South Bow Inc. (Spin-Off Entity)

South Bow has a wide network of liquids pipeline covering an area of 4,900 kms notably through its Keystone Pipeline System which derives about 88.0% of its EBITDA from long-term contracts, providing the company with wide organic growth opportunities and ensuring cash flow predictability. However, the pace of growth is slow compared to other segments of TC Energy with an additional concern around high leverage post spin (~5.0x) which weighs on its valuations. We compare South Bow with other publicly listed companies operating in the natural gas, power, and oil sectors, including Enbridge Inc, Enterprise Product, OneOk Inc, Suncor Energy, Williams Cos Inc, Kinder Morgan, Imperial Oil, Targa Resources, Pembina Pipeline, Antero Midstream, Keyera Corp, Enlink Midstream, Equitrans Midstream, Plains GP Holdings, and Mattr Corp. Our valuation multiples are at discount compared to peers considering higher leverage after separation and tepid EBITDA growth over the next couple of years. We ascribe an EV/EBITDA of 6.5x on FY25E adj. comparable EBITDA of C$1.5 billion to arrive at a fair value objective of C$14.9 per South Bow share. Considering the USD:CAD exchange rate of 1.36, we arrive at a fair value of $10.90 per South Bow share.

TC Energy (Stub)

We deduct South Bow’s equity value of C$3.1 billion from the TP Energy consolidated implied equity value of C$69.2 billion to arrive at a stub value of C$66.2 billion. Our fair value estimate for stub comes out to C$63.40 per share. Considering the USD:CAD exchange rate of 1.36, our fair value of TP Energy (Stub) is $46.60 per share.

Company Description

TC Energy Corporation (Parent)

TC Energy Corporation is incorporated in the year 2003 and headquartered in Calgary, Alberta, Canada.
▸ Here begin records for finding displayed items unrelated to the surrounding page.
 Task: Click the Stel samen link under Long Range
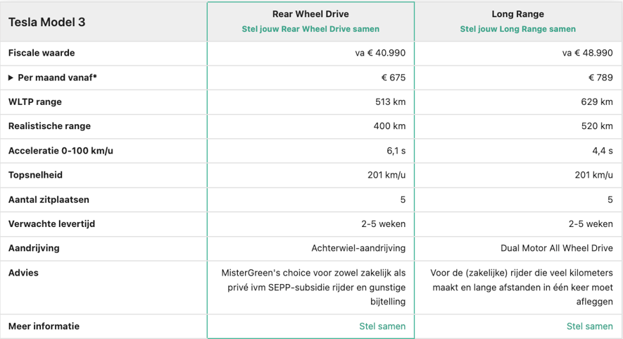point(590,326)
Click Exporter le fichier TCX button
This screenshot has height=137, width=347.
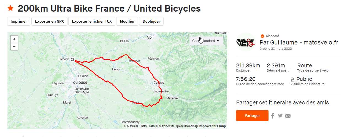click(92, 21)
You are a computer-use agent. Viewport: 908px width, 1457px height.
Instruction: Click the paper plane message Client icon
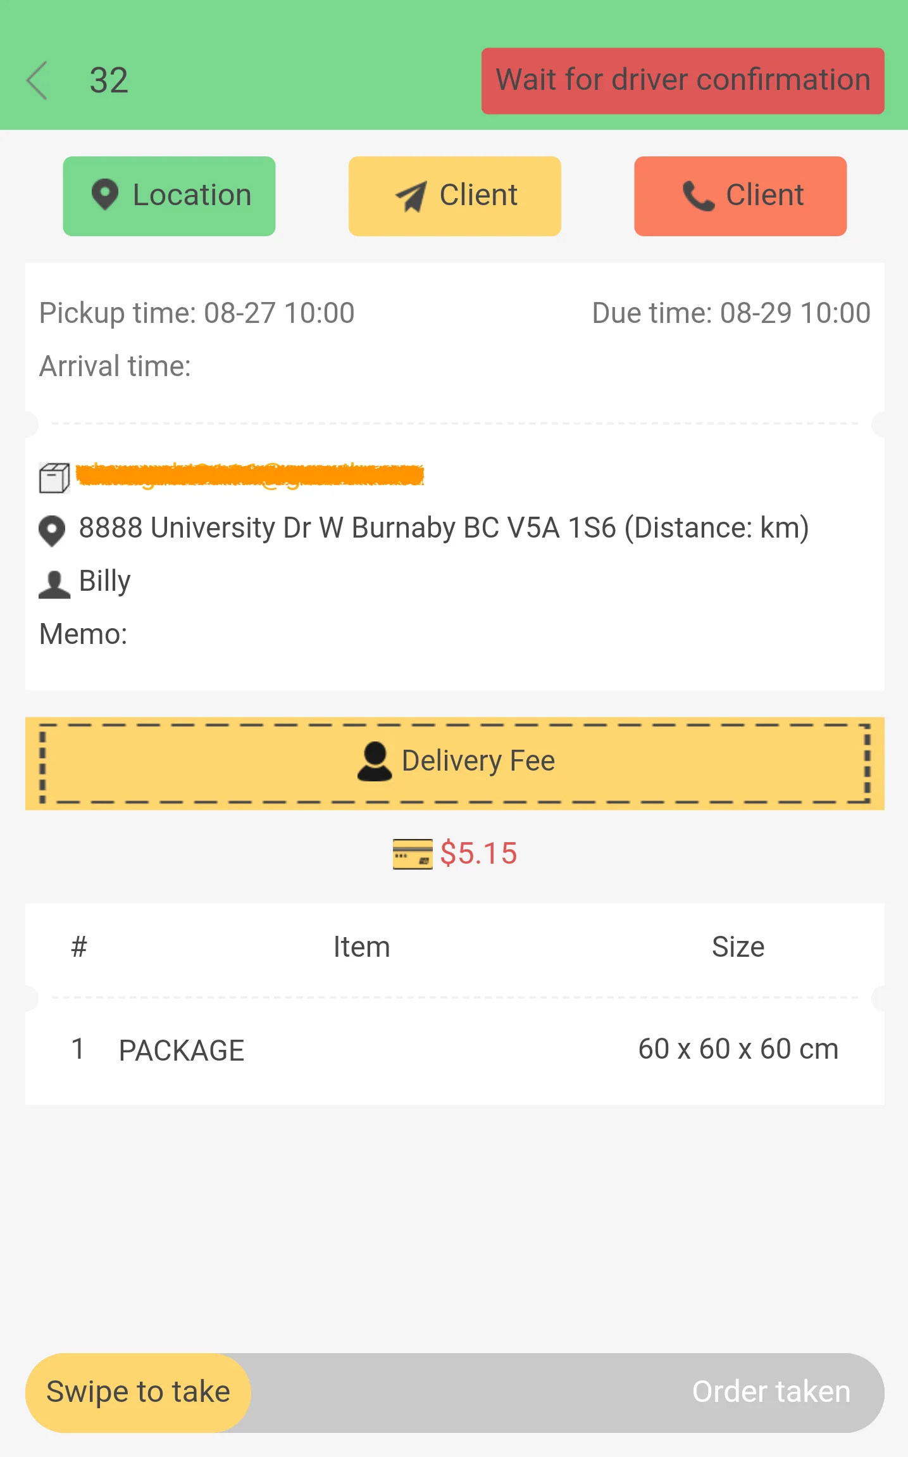tap(411, 196)
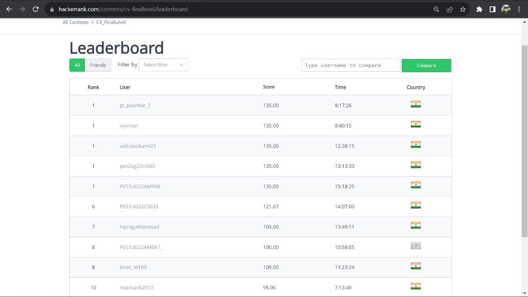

TC Energy is involved in the transportation, production, and storage of natural gas, crude oil, and other energy products across Canada, US, and Mexico. TC Energy operates through three main divisions: natural gas operations, liquid pipelines, and power and energy solutions. TC Energy manages a 93,600 km (58,100 miles) network of natural gas pipelines, which supplies more than 30% of the natural gas consumed daily across North America. TC Energy’s portfolio includes investments in 10 power-generation facilities with a capacity of 4,600 megawatts (MW). Approximately 75% of the capacity is in nuclear, solar and wind generation. TC Energy has 7300+ employees as of June 30, 2024.
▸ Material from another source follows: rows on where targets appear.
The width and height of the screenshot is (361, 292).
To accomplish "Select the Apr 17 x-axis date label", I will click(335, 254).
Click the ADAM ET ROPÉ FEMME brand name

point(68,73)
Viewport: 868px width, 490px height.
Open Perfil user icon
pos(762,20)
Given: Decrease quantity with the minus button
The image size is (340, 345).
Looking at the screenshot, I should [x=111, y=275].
South Bow Corporation (Spin-Off)

South Bow will be an oil infrastructure company that manages the pipeline network transporting Alberta crude oil to US refining markets. South Bow operates 4,900 km (3,045 miles) of crude oil pipeline infrastructure. South Bow delivers approximately 1.25 million barrels of crude oil every day, meeting the energy demands of North America. Additionally, the company will operate storage facilities in Hardisty, Cushing, and Houston. The company is dedicated to addressing energy requirements by utilizing its current resources and exploring fresh possibilities.